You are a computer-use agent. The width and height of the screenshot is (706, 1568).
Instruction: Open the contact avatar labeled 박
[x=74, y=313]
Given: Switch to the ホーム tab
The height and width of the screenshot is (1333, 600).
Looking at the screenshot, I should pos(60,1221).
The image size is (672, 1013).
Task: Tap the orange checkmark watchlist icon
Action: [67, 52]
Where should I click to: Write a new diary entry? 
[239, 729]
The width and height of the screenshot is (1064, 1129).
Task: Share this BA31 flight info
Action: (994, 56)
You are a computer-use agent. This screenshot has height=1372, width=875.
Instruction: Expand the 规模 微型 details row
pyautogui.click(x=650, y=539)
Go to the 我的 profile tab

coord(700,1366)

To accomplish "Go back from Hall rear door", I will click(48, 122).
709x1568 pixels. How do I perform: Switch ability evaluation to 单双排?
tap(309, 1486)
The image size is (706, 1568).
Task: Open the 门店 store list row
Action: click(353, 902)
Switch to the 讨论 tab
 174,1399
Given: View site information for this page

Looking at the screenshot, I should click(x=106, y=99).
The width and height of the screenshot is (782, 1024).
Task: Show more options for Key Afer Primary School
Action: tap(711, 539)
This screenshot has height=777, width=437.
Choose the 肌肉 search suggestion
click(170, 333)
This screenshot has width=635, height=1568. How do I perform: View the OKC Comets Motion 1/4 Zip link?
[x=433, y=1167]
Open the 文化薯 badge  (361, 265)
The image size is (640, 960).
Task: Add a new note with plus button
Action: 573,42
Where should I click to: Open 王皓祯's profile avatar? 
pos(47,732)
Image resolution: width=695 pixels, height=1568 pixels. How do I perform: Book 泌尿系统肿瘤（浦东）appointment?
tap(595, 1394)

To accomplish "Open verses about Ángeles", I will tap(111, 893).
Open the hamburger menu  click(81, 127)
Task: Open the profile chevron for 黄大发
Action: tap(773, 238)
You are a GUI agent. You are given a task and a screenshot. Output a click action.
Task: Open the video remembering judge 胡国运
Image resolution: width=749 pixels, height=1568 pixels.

^^^^^^^^

» TASK TO COMPLETE: Extract the items from their first line through the line containing "will click(48, 122).", reproducing every line verbatim and including both ends.

» REPLY:
You are a computer-use agent. The width and height of the screenshot is (706, 1568).
Instruction: Open the contact avatar labeled 박
[x=74, y=313]
Given: Switch to the ホーム tab
The height and width of the screenshot is (1333, 600).
Looking at the screenshot, I should pos(60,1221).
The image size is (672, 1013).
Task: Tap the orange checkmark watchlist icon
Action: [67, 52]
Where should I click to: Write a new diary entry? 
[239, 729]
The width and height of the screenshot is (1064, 1129).
Task: Share this BA31 flight info
Action: (994, 56)
You are a computer-use agent. This screenshot has height=1372, width=875.
Instruction: Expand the 规模 微型 details row
pyautogui.click(x=650, y=539)
Go to the 我的 profile tab

coord(700,1366)

To accomplish "Go back from Hall rear door", I will click(48, 122).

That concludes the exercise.